(begin)
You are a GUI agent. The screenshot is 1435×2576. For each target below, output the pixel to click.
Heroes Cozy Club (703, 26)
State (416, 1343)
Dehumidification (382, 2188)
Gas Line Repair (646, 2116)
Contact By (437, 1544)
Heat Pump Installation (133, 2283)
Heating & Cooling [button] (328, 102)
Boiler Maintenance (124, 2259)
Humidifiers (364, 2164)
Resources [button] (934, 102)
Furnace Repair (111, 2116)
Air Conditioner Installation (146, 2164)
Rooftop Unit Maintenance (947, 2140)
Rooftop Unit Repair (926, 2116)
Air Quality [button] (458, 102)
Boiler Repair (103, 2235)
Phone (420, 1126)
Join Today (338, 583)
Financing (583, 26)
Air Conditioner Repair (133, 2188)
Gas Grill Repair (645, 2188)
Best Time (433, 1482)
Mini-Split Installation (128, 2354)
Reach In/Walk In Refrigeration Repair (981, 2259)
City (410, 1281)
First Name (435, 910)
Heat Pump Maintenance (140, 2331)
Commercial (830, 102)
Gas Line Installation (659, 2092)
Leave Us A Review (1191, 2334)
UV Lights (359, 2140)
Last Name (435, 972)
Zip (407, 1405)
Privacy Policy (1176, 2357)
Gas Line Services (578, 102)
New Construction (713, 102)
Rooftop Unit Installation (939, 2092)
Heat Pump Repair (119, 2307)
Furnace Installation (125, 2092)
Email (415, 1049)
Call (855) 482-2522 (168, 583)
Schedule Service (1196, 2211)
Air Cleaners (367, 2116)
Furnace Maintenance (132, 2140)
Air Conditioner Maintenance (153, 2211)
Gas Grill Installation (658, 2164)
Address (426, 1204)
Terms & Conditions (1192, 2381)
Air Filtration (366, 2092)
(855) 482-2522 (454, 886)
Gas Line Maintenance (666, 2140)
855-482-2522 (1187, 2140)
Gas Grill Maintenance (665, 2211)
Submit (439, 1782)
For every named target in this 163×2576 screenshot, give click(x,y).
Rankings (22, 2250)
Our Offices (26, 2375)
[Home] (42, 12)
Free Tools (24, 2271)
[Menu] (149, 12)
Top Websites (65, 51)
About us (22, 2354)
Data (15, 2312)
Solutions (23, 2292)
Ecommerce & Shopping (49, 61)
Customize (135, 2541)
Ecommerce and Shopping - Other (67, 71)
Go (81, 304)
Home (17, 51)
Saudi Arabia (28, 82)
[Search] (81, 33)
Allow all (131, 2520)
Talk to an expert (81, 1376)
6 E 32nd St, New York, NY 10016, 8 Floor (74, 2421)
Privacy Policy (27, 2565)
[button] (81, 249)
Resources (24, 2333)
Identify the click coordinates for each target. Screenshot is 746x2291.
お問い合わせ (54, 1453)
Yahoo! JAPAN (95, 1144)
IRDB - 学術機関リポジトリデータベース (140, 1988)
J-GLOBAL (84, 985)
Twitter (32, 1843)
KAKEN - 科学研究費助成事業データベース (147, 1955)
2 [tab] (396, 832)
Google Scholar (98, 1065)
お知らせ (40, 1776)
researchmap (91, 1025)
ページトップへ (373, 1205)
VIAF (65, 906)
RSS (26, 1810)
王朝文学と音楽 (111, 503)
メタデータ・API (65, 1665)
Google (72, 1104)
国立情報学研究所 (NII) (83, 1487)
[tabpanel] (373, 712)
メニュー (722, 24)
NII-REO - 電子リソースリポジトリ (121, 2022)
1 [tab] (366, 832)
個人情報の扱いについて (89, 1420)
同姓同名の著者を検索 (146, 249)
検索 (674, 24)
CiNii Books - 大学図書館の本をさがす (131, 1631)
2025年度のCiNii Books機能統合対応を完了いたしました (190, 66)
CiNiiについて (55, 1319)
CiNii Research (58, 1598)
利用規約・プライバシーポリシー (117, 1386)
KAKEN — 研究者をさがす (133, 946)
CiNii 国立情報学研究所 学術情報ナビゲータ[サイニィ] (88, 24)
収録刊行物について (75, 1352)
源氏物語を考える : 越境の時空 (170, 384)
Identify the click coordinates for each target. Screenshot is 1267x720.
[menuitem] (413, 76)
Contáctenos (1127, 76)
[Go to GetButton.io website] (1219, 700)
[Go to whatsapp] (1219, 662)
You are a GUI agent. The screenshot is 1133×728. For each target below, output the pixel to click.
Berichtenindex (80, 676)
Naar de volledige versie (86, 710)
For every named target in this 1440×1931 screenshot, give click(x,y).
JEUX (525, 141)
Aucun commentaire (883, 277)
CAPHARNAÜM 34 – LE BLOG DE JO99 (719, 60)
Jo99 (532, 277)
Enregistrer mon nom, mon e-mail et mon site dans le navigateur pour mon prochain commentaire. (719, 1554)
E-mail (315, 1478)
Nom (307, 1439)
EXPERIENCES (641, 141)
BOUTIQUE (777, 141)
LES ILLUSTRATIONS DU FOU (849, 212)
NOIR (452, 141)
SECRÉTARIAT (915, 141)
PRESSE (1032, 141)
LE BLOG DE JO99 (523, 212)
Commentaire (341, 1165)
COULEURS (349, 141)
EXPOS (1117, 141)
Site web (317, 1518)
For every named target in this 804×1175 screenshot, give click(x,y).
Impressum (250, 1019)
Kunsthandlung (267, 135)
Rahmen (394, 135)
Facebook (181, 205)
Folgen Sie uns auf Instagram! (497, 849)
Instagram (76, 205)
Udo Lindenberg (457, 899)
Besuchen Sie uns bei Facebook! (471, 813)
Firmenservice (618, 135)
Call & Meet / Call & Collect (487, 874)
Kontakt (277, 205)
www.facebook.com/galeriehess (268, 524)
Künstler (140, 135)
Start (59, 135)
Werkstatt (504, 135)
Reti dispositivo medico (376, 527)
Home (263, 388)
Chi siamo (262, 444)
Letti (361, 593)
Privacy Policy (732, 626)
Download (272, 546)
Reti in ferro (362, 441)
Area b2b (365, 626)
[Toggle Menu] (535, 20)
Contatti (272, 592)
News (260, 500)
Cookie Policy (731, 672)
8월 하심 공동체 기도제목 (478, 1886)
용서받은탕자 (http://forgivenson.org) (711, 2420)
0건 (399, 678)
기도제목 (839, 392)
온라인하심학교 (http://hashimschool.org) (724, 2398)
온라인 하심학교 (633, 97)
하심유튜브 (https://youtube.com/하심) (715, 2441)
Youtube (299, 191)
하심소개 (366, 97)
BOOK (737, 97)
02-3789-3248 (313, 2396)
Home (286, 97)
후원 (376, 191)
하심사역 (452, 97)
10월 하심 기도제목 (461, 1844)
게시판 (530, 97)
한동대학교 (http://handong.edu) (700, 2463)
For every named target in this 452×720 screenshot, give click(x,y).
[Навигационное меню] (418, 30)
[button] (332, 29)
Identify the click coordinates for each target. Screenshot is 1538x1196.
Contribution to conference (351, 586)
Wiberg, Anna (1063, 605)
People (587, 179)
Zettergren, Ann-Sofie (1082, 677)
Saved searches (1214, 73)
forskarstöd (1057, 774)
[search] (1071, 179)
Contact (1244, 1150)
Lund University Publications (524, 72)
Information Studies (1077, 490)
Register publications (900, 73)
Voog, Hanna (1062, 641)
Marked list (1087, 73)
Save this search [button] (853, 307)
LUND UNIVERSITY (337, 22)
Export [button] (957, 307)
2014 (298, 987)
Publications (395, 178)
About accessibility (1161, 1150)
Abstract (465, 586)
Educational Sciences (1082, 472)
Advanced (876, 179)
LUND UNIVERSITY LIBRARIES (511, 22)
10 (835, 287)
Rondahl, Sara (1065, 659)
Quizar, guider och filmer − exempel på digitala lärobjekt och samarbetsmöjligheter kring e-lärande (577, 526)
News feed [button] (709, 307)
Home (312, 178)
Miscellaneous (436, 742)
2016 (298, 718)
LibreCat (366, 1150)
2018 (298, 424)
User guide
(end)
• **Problem**: Recast every line of the items above as a JSON list of strings, with one string per line and blank lines left out.

• **Solution to the exercise**:
[
  "You are a GUI agent. The screenshot is 1435×2576. For each target below, output the pixel to click.",
  "Heroes Cozy Club (703, 26)",
  "State (416, 1343)",
  "Dehumidification (382, 2188)",
  "Gas Line Repair (646, 2116)",
  "Contact By (437, 1544)",
  "Heat Pump Installation (133, 2283)",
  "Heating & Cooling [button] (328, 102)",
  "Boiler Maintenance (124, 2259)",
  "Humidifiers (364, 2164)",
  "Resources [button] (934, 102)",
  "Furnace Repair (111, 2116)",
  "Air Conditioner Installation (146, 2164)",
  "Rooftop Unit Maintenance (947, 2140)",
  "Rooftop Unit Repair (926, 2116)",
  "Air Quality [button] (458, 102)",
  "Boiler Repair (103, 2235)",
  "Phone (420, 1126)",
  "Join Today (338, 583)",
  "Financing (583, 26)",
  "Air Conditioner Repair (133, 2188)",
  "Gas Grill Repair (645, 2188)",
  "Best Time (433, 1482)",
  "Mini-Split Installation (128, 2354)",
  "Reach In/Walk In Refrigeration Repair (981, 2259)",
  "City (410, 1281)",
  "First Name (435, 910)",
  "Heat Pump Maintenance (140, 2331)",
  "Commercial (830, 102)",
  "Gas Line Installation (659, 2092)",
  "Leave Us A Review (1191, 2334)",
  "UV Lights (359, 2140)",
  "Last Name (435, 972)",
  "Zip (407, 1405)",
  "Privacy Policy (1176, 2357)",
  "Gas Line Services (578, 102)",
  "New Construction (713, 102)",
  "Rooftop Unit Installation (939, 2092)",
  "Heat Pump Repair (119, 2307)",
  "Furnace Installation (125, 2092)",
  "Email (415, 1049)",
  "Call (855) 482-2522 (168, 583)",
  "Schedule Service (1196, 2211)",
  "Air Cleaners (367, 2116)",
  "Furnace Maintenance (132, 2140)",
  "Air Conditioner Maintenance (153, 2211)",
  "Gas Grill Installation (658, 2164)",
  "Address (426, 1204)",
  "Terms & Conditions (1192, 2381)",
  "Air Filtration (366, 2092)",
  "(855) 482-2522 (454, 886)",
  "Gas Line Maintenance (666, 2140)",
  "855-482-2522 (1187, 2140)",
  "Gas Grill Maintenance (665, 2211)",
  "Submit (439, 1782)",
  "For every named target in this 163×2576 screenshot, give click(x,y).",
  "Rankings (22, 2250)",
  "Our Offices (26, 2375)",
  "[Home] (42, 12)",
  "Free Tools (24, 2271)",
  "[Menu] (149, 12)",
  "Top Websites (65, 51)",
  "About us (22, 2354)",
  "Data (15, 2312)",
  "Solutions (23, 2292)",
  "Ecommerce & Shopping (49, 61)",
  "Customize (135, 2541)",
  "Ecommerce and Shopping - Other (67, 71)",
  "Go (81, 304)",
  "Home (17, 51)",
  "Saudi Arabia (28, 82)",
  "[Search] (81, 33)",
  "Allow all (131, 2520)",
  "Talk to an expert (81, 1376)",
  "6 E 32nd St, New York, NY 10016, 8 Floor (74, 2421)",
  "Privacy Policy (27, 2565)",
  "[button] (81, 249)",
  "Resources (24, 2333)",
  "Identify the click coordinates for each target. Screenshot is 746x2291.",
  "お問い合わせ (54, 1453)",
  "Yahoo! JAPAN (95, 1144)",
  "IRDB - 学術機関リポジトリデータベース (140, 1988)",
  "J-GLOBAL (84, 985)",
  "Twitter (32, 1843)",
  "KAKEN - 科学研究費助成事業データベース (147, 1955)",
  "2 [tab] (396, 832)",
  "Google Scholar (98, 1065)",
  "お知らせ (40, 1776)",
  "researchmap (91, 1025)",
  "ページトップへ (373, 1205)",
  "VIAF (65, 906)",
  "RSS (26, 1810)",
  "王朝文学と音楽 (111, 503)",
  "メタデータ・API (65, 1665)",
  "Google (72, 1104)",
  "国立情報学研究所 (NII) (83, 1487)",
  "[tabpanel] (373, 712)",
  "メニュー (722, 24)",
  "NII-REO - 電子リソースリポジトリ (121, 2022)",
  "1 [tab] (366, 832)",
  "個人情報の扱いについて (89, 1420)",
  "同姓同名の著者を検索 (146, 249)",
  "検索 (674, 24)",
  "CiNii Books - 大学図書館の本をさがす (131, 1631)",
  "2025年度のCiNii Books機能統合対応を完了いたしました (190, 66)",
  "CiNiiについて (55, 1319)",
  "CiNii Research (58, 1598)",
  "利用規約・プライバシーポリシー (117, 1386)",
  "KAKEN — 研究者をさがす (133, 946)",
  "CiNii 国立情報学研究所 学術情報ナビゲータ[サイニィ] (88, 24)",
  "収録刊行物について (75, 1352)",
  "源氏物語を考える : 越境の時空 (170, 384)",
  "Identify the click coordinates for each target. Screenshot is 1267x720.",
  "[menuitem] (413, 76)",
  "Contáctenos (1127, 76)",
  "[Go to GetButton.io website] (1219, 700)",
  "[Go to whatsapp] (1219, 662)",
  "You are a GUI agent. The screenshot is 1133×728. For each target below, output the pixel to click.",
  "Berichtenindex (80, 676)",
  "Naar de volledige versie (86, 710)",
  "For every named target in this 1440×1931 screenshot, give click(x,y).",
  "JEUX (525, 141)",
  "Aucun commentaire (883, 277)",
  "CAPHARNAÜM 34 – LE BLOG DE JO99 (719, 60)",
  "Jo99 (532, 277)",
  "Enregistrer mon nom, mon e-mail et mon site dans le navigateur pour mon prochain commentaire. (719, 1554)",
  "E-mail (315, 1478)",
  "Nom (307, 1439)",
  "EXPERIENCES (641, 141)",
  "BOUTIQUE (777, 141)",
  "LES ILLUSTRATIONS DU FOU (849, 212)",
  "NOIR (452, 141)",
  "SECRÉTARIAT (915, 141)",
  "PRESSE (1032, 141)",
  "LE BLOG DE JO99 (523, 212)",
  "Commentaire (341, 1165)",
  "COULEURS (349, 141)",
  "EXPOS (1117, 141)",
  "Site web (317, 1518)",
  "For every named target in this 804×1175 screenshot, give click(x,y).",
  "Impressum (250, 1019)",
  "Kunsthandlung (267, 135)",
  "Rahmen (394, 135)",
  "Facebook (181, 205)",
  "Folgen Sie uns auf Instagram! (497, 849)",
  "Instagram (76, 205)",
  "Udo Lindenberg (457, 899)",
  "Besuchen Sie uns bei Facebook! (471, 813)",
  "Firmenservice (618, 135)",
  "Call & Meet / Call & Collect (487, 874)",
  "Kontakt (277, 205)",
  "www.facebook.com/galeriehess (268, 524)",
  "Künstler (140, 135)",
  "Start (59, 135)",
  "Werkstatt (504, 135)",
  "Reti dispositivo medico (376, 527)",
  "Home (263, 388)",
  "Chi siamo (262, 444)",
  "Letti (361, 593)",
  "Privacy Policy (732, 626)",
  "Download (272, 546)",
  "Reti in ferro (362, 441)",
  "Area b2b (365, 626)",
  "[Toggle Menu] (535, 20)",
  "Contatti (272, 592)",
  "News (260, 500)",
  "Cookie Policy (731, 672)",
  "8월 하심 공동체 기도제목 (478, 1886)",
  "용서받은탕자 (http://forgivenson.org) (711, 2420)",
  "0건 (399, 678)",
  "기도제목 (839, 392)",
  "온라인하심학교 (http://hashimschool.org) (724, 2398)",
  "온라인 하심학교 (633, 97)",
  "하심유튜브 (https://youtube.com/하심) (715, 2441)",
  "Youtube (299, 191)",
  "하심소개 (366, 97)",
  "BOOK (737, 97)",
  "02-3789-3248 (313, 2396)",
  "Home (286, 97)",
  "후원 (376, 191)",
  "하심사역 (452, 97)",
  "10월 하심 기도제목 (461, 1844)",
  "게시판 (530, 97)",
  "한동대학교 (http://handong.edu) (700, 2463)",
  "For every named target in this 452×720 screenshot, give click(x,y).",
  "[Навигационное меню] (418, 30)",
  "[button] (332, 29)",
  "Identify the click coordinates for each target. Screenshot is 1538x1196.",
  "Contribution to conference (351, 586)",
  "Wiberg, Anna (1063, 605)",
  "People (587, 179)",
  "Zettergren, Ann-Sofie (1082, 677)",
  "Saved searches (1214, 73)",
  "forskarstöd (1057, 774)",
  "[search] (1071, 179)",
  "Contact (1244, 1150)",
  "Lund University Publications (524, 72)",
  "Information Studies (1077, 490)",
  "Register publications (900, 73)",
  "Voog, Hanna (1062, 641)",
  "Marked list (1087, 73)",
  "Save this search [button] (853, 307)",
  "LUND UNIVERSITY (337, 22)",
  "Export [button] (957, 307)",
  "2014 (298, 987)",
  "Publications (395, 178)",
  "About accessibility (1161, 1150)",
  "Abstract (465, 586)",
  "Educational Sciences (1082, 472)",
  "Advanced (876, 179)",
  "LUND UNIVERSITY LIBRARIES (511, 22)",
  "10 (835, 287)",
  "Rondahl, Sara (1065, 659)",
  "Quizar, guider och filmer − exempel på digitala lärobjekt och samarbetsmöjligheter kring e-lärande (577, 526)",
  "News feed [button] (709, 307)",
  "Home (312, 178)",
  "Miscellaneous (436, 742)",
  "2016 (298, 718)",
  "LibreCat (366, 1150)",
  "2018 (298, 424)",
  "User guide"
]